In this new world, Julian and Dario envision dismantling that model and instead providing the average person background knowledge, fairer price points, and access to top shelf materials from around the world . Make no mistake, in this era you have the power and Eison Triple Thread is a shop that lopsides the dynamics accordingly. They call it Honest Luxury, a new world definition of luxury that isn’t “defined by traditional notions of exclusion and alienation, but rather by innovation, dynamism and inclusion.” In other words, they present you a value not invented out of thin air and dictated by a gatekeeper to your literal expense, but rather a value tailored to your own personal taste. They don’t want to teach you how to dress up as the thing you are supposed to be, but more so teach you how to better dress as yourself. And you shouldn’t like it because you’re supposed to like it, you should like it because you know what you like and this is that. Eison doesn’t have a backstock because no one piece would be like yours; because no one person is like you.
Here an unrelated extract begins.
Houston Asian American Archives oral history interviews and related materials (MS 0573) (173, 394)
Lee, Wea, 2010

And this is all about you.
Personalization is key. In this era of you, customer service as an industry is ripe for innovation. Eison does sell clothing, but the driving force of their sell is their customer service and you are the focus of their growth moving forward. These guys are stylish, they are well traveled, and they are well learned. They could take these qualities of theirs and be any other shop that sells you clothes in their image and make sales based on their knowledge and your lack thereof. But the times are changing. This is a new world and truth be told, you know you better than they do. And their main objective is to get to know you over time. Their shift into the digital space reflects this. They plan to further innovate their online experience, incorporate an app that works in tandem with Spotify to create an outfit based on your mood and music taste, and eventually expand to areas outside of menswear.
San Francisco in a lot of ways retained the same energy from the gold rush: a destination for the innovative, hungry, and imaginative, and Julian and Dario are carrying on tradition; once more marking the city with the Eison name and doing it with style.
Shoutouts to the guys over at Eison Triple Thread!